What the exercise asks
Rewrite everything from the line containing "How do I perform: Open the Backup tab?" down to the line containing "click(x=225, y=132)", substituting "Expand" for every "Open" and changing nothing else. Omit the pictures from your answer.

— Start Record extracts —

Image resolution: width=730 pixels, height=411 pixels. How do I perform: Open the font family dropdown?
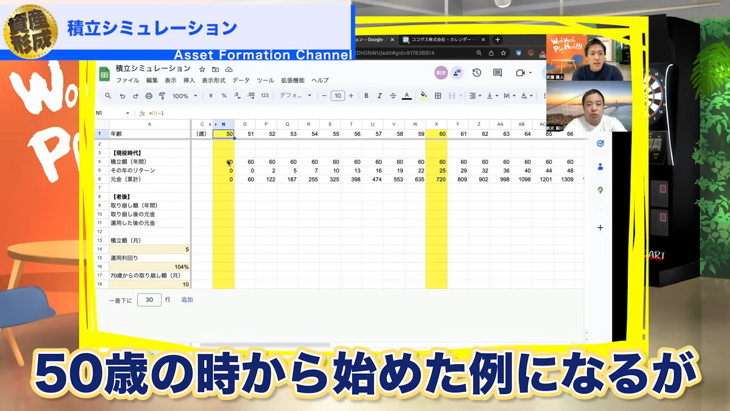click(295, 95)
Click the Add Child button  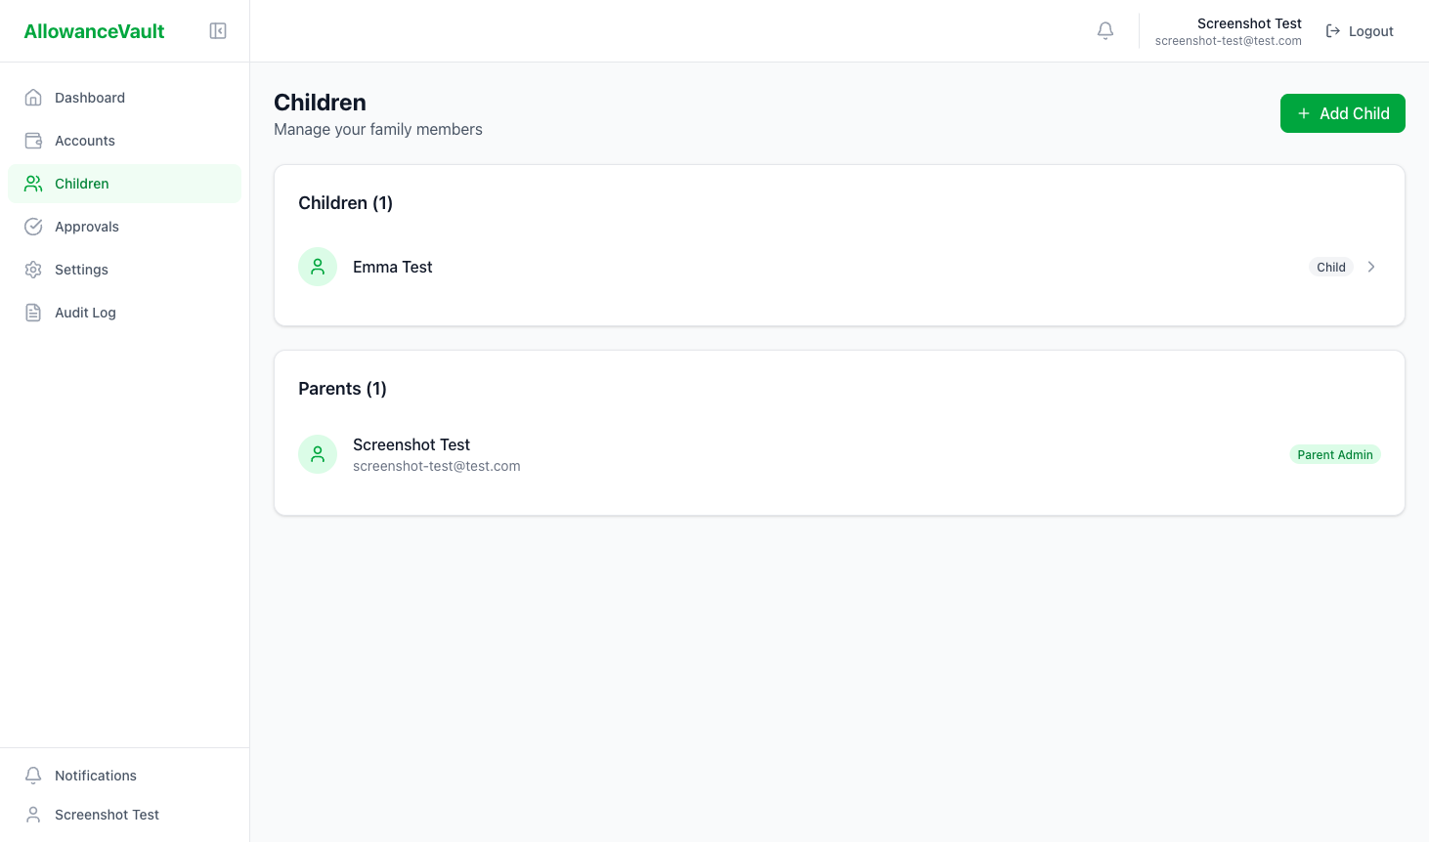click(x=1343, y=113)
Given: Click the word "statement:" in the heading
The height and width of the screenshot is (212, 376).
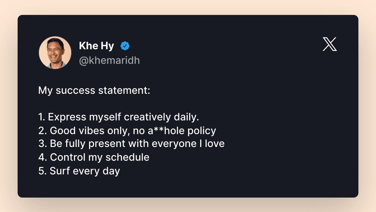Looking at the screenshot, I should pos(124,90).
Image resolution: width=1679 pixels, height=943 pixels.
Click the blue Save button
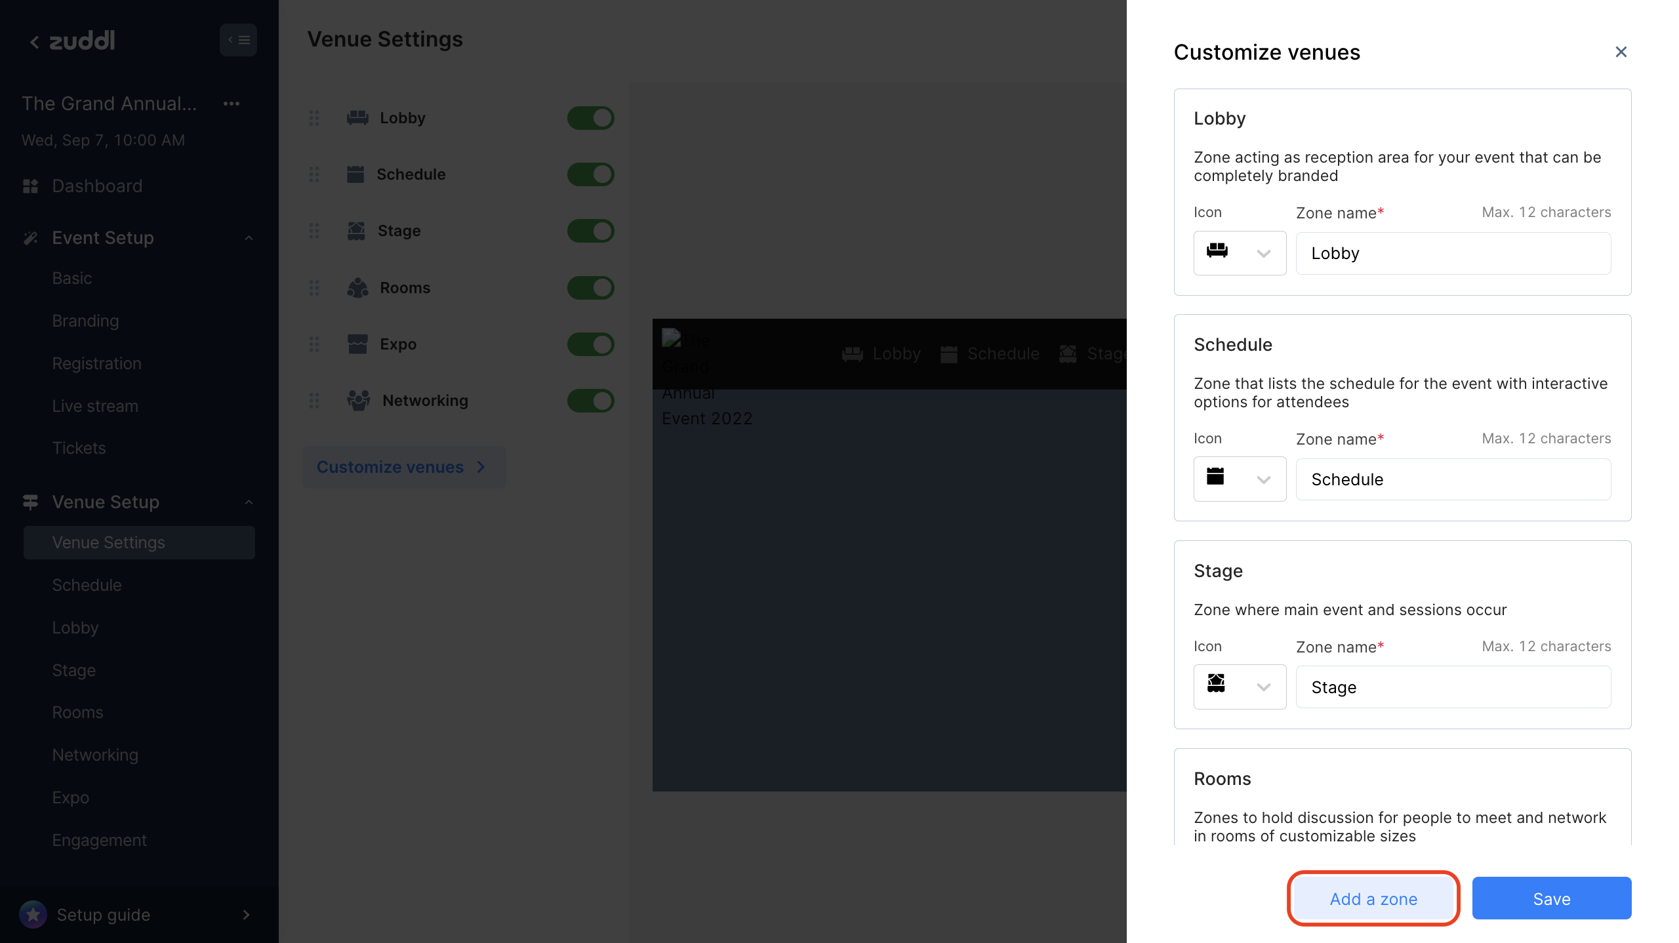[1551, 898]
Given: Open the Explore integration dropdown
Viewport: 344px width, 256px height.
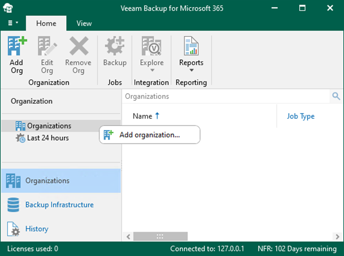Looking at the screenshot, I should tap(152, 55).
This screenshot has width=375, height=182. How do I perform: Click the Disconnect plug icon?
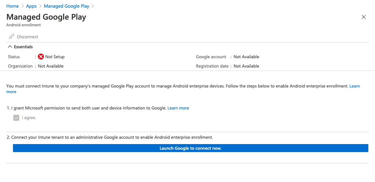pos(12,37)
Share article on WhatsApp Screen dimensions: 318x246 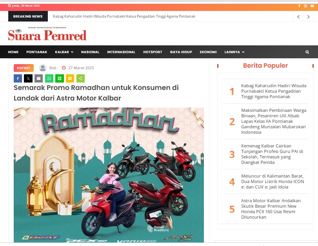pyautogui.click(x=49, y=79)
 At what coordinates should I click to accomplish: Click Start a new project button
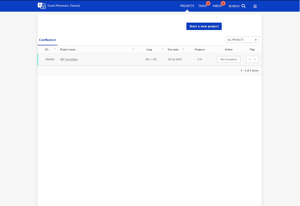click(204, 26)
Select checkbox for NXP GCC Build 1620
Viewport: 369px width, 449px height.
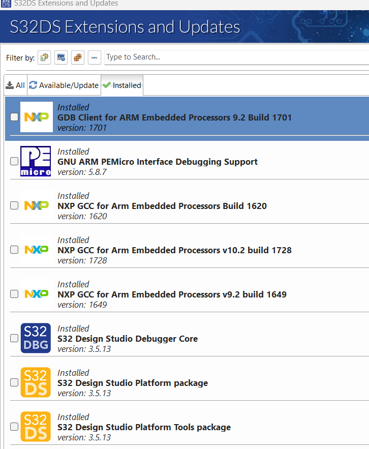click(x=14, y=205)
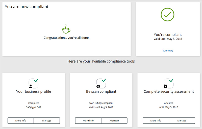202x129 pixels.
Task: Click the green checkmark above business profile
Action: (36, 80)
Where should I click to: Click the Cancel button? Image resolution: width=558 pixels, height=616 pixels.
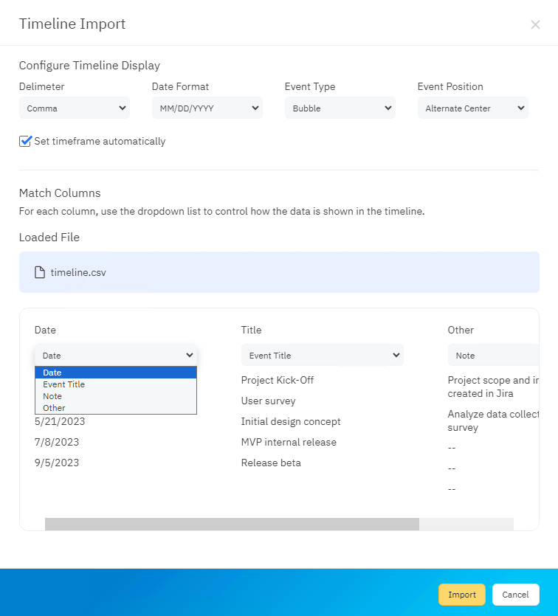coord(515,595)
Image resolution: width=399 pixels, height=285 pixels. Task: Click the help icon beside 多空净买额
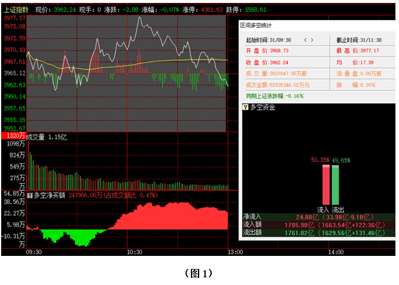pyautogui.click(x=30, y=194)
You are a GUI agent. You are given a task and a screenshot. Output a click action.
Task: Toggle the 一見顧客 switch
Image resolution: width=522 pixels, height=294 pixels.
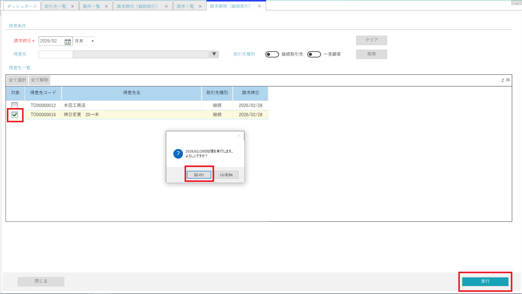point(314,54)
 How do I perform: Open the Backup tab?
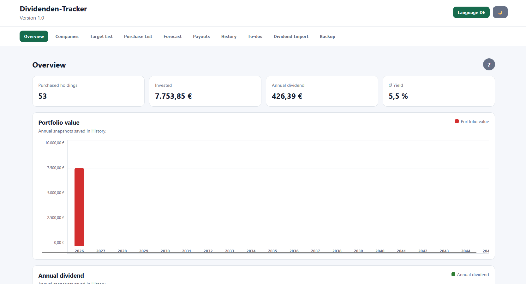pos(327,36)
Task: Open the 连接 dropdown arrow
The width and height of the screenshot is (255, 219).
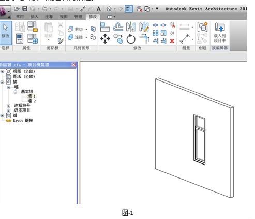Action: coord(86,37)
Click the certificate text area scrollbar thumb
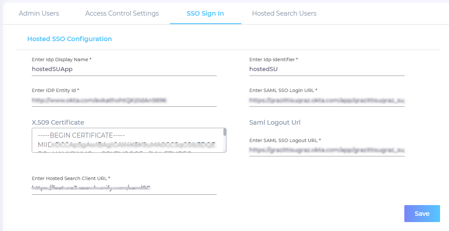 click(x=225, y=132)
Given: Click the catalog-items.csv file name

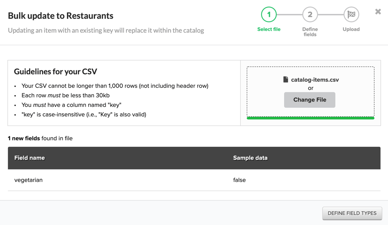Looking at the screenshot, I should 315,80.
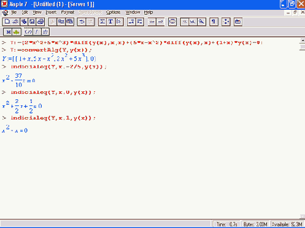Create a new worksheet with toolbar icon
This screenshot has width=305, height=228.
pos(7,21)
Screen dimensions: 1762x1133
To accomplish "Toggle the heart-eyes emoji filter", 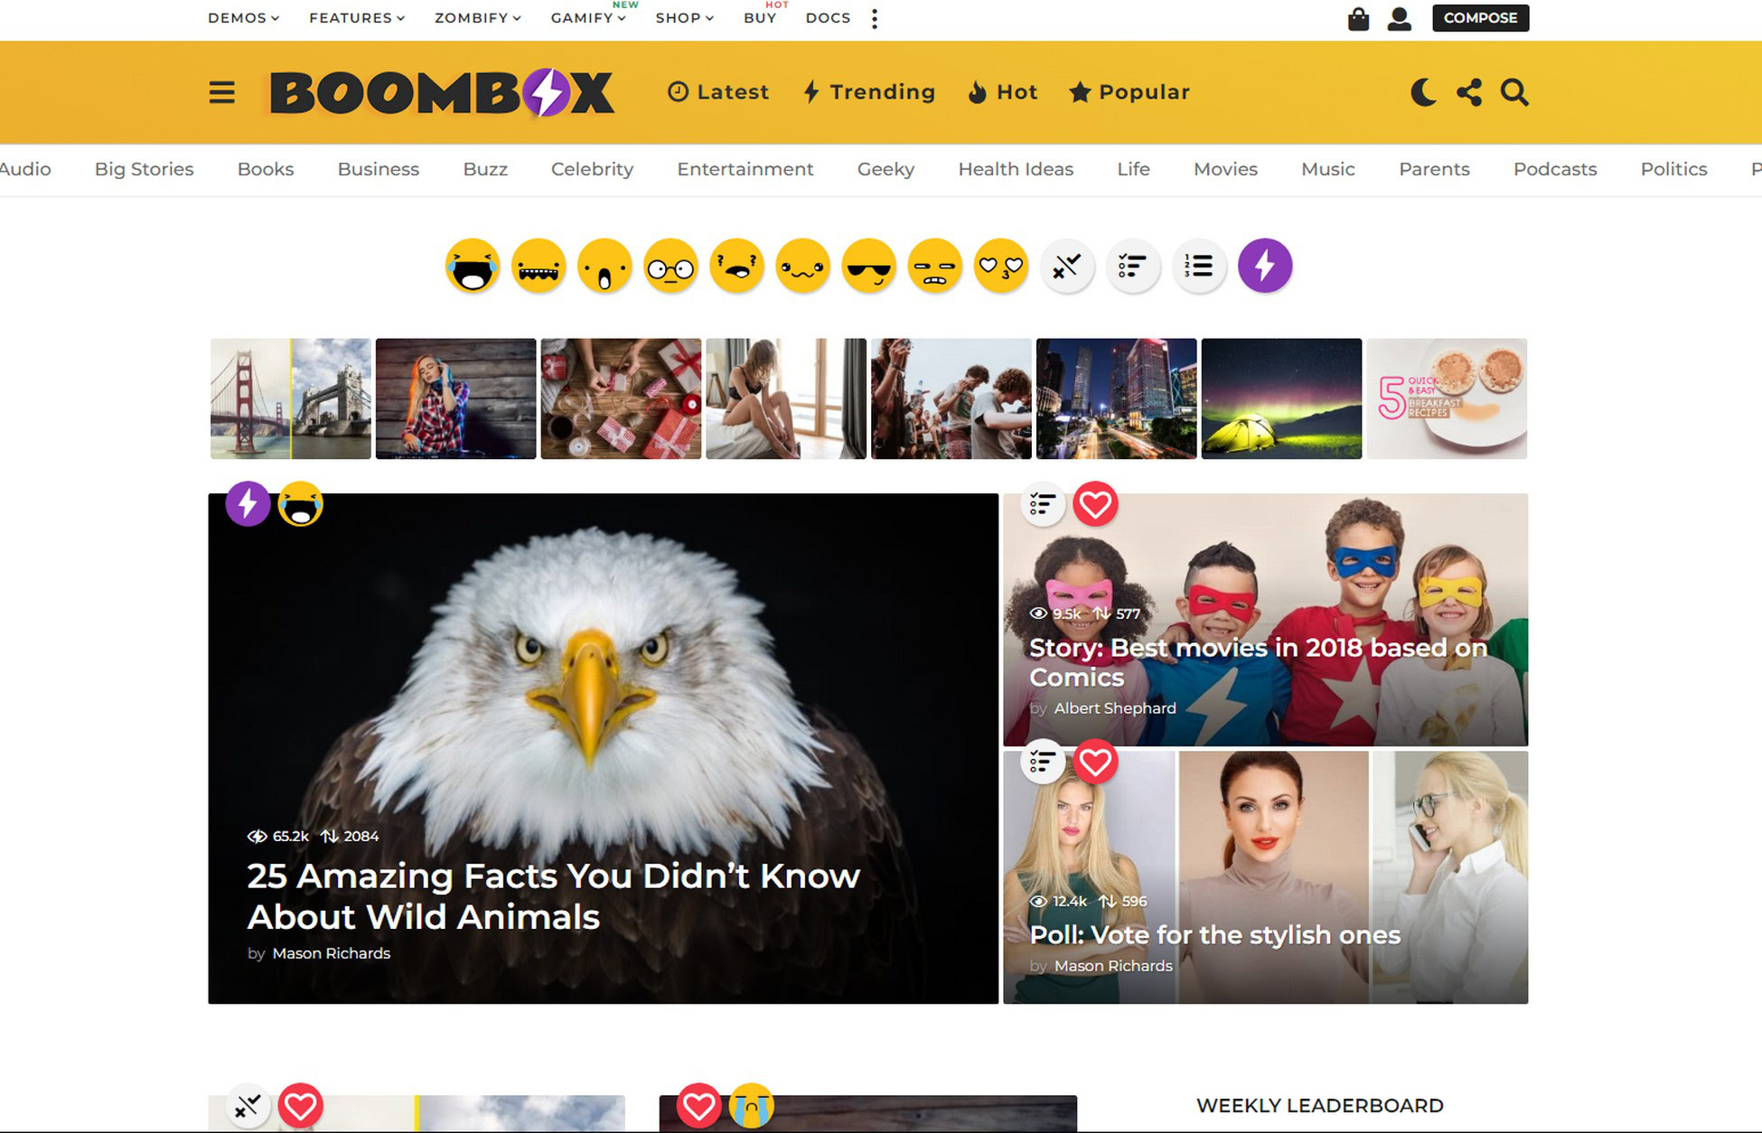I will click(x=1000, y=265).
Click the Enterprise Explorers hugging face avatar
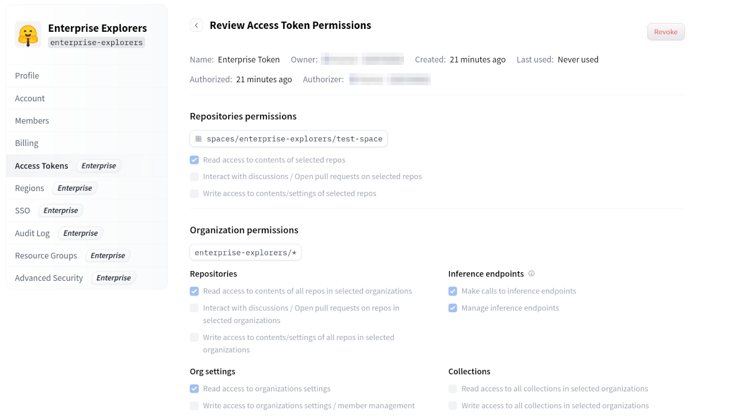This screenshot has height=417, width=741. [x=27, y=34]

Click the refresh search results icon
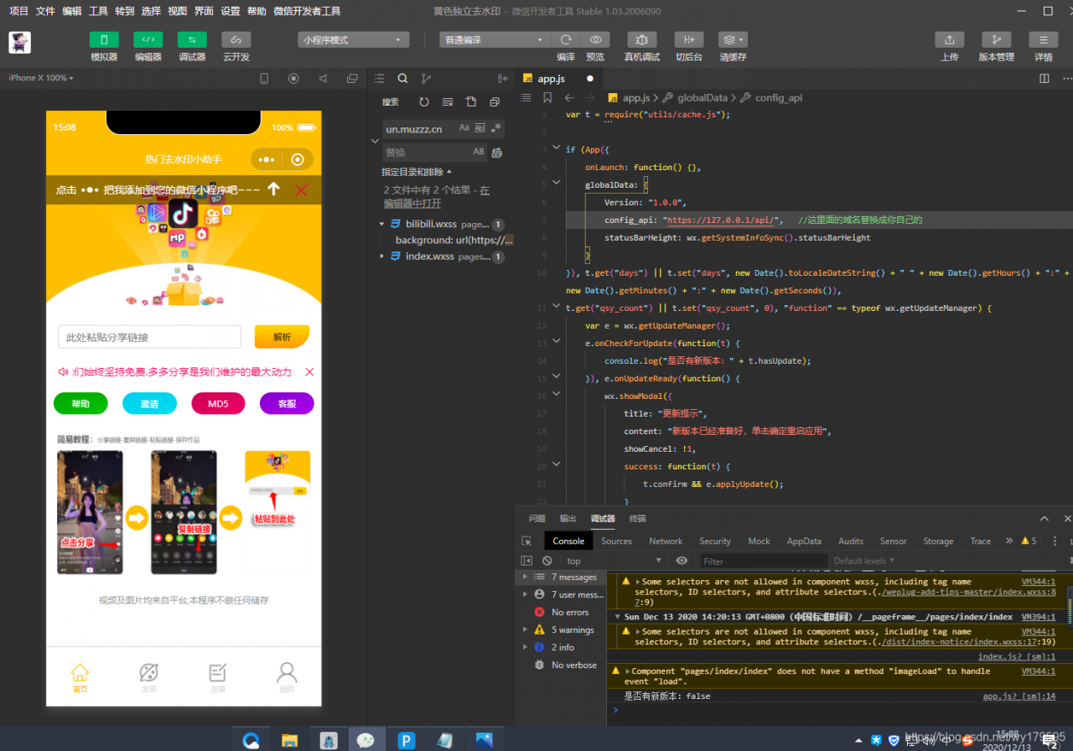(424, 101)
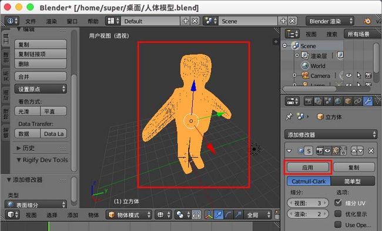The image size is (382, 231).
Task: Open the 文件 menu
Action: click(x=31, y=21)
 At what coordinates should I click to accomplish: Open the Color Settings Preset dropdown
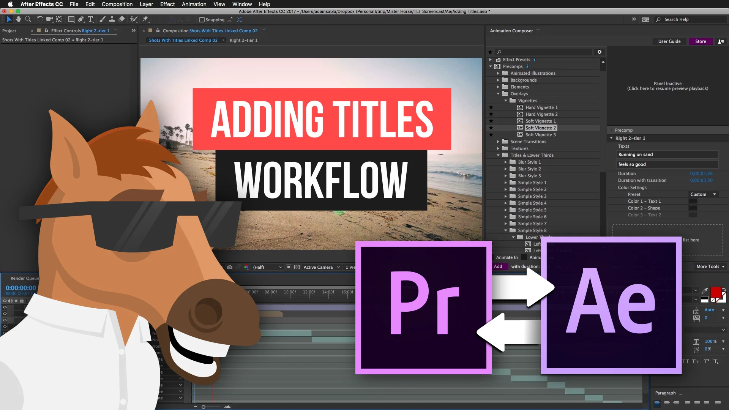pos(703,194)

— End Record extracts —

Solution to this exercise
 How do I perform: Expand the Backup tab?
pos(327,36)
Task: Expand the 连接 dropdown arrow
The width and height of the screenshot is (255, 219).
Action: coord(86,37)
Click the certificate text area scrollbar thumb
 click(x=225, y=132)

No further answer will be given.